__Directions for this task__
Take the lines below from the first through the one that contains "Task: Open Code" and copy them exactly.

__Record set__
_ _ _
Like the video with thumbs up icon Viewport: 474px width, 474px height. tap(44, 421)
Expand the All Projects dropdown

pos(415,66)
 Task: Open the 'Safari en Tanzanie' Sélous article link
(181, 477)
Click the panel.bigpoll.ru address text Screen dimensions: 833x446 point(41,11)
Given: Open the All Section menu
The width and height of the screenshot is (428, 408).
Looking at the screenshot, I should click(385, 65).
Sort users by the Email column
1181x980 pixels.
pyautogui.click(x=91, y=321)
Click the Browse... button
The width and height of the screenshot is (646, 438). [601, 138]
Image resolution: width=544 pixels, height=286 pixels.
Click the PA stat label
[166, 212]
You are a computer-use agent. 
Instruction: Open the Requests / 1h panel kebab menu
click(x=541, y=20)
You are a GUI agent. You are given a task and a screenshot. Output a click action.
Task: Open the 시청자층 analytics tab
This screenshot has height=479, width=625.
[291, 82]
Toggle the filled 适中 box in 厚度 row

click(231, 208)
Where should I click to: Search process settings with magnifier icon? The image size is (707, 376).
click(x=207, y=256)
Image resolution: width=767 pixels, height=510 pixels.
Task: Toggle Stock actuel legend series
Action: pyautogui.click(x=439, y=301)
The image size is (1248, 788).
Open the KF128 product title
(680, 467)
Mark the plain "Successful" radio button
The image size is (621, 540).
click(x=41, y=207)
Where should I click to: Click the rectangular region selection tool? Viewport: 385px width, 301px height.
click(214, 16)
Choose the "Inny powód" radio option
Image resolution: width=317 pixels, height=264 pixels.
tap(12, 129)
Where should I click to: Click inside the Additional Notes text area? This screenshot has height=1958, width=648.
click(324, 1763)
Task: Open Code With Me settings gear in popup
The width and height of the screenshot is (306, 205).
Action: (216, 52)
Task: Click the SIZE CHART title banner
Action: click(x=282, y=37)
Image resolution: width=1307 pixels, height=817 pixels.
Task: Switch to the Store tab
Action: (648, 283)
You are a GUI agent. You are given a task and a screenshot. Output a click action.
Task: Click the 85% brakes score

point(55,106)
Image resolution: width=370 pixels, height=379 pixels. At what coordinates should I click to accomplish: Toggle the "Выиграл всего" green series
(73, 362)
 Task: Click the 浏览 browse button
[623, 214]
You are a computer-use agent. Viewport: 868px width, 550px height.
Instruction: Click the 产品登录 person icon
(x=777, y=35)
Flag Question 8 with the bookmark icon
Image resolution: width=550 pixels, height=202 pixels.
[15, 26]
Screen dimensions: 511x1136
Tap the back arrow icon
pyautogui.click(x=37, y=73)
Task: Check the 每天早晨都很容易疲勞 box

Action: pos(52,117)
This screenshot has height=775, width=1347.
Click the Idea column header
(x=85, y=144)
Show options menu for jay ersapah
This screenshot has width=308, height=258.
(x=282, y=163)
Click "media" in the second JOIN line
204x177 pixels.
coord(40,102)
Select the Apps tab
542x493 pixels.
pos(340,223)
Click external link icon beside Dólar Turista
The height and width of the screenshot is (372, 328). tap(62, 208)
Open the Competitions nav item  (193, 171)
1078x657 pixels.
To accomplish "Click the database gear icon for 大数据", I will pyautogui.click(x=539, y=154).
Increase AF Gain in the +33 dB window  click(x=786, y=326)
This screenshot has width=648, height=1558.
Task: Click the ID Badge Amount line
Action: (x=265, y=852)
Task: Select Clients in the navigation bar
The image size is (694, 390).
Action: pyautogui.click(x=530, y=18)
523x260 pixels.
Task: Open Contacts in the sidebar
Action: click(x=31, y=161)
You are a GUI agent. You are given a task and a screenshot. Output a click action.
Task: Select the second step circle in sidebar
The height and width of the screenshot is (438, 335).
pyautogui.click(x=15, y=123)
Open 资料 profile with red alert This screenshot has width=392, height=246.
_ _ _
__The answer__
Like the video with thumbs up icon Viewport: 474px width, 474px height. tap(44, 421)
Expand the All Projects dropdown

pos(415,66)
 Task: Open the 'Safari en Tanzanie' Sélous article link
(181, 477)
Click the panel.bigpoll.ru address text Screen dimensions: 833x446 point(41,11)
Given: Open the All Section menu
The width and height of the screenshot is (428, 408).
Looking at the screenshot, I should click(385, 65).
Sort users by the Email column
1181x980 pixels.
pyautogui.click(x=91, y=321)
Click the Browse... button
The width and height of the screenshot is (646, 438). [601, 138]
Image resolution: width=544 pixels, height=286 pixels.
Click the PA stat label
[166, 212]
You are a computer-use agent. 
Instruction: Open the Requests / 1h panel kebab menu
click(x=541, y=20)
You are a GUI agent. You are given a task and a screenshot. Output a click action.
Task: Open the 시청자층 analytics tab
This screenshot has height=479, width=625.
[291, 82]
Toggle the filled 适中 box in 厚度 row

click(231, 208)
Where should I click to: Search process settings with magnifier icon? The image size is (707, 376).
click(x=207, y=256)
Image resolution: width=767 pixels, height=510 pixels.
Task: Toggle Stock actuel legend series
Action: pyautogui.click(x=439, y=301)
The image size is (1248, 788).
Open the KF128 product title
(680, 467)
Mark the plain "Successful" radio button
The image size is (621, 540).
click(x=41, y=207)
Where should I click to: Click the rectangular region selection tool? Viewport: 385px width, 301px height.
click(214, 16)
Choose the "Inny powód" radio option
Image resolution: width=317 pixels, height=264 pixels.
tap(12, 129)
Where should I click to: Click inside the Additional Notes text area? This screenshot has height=1958, width=648.
click(324, 1763)
Task: Open Code With Me settings gear in popup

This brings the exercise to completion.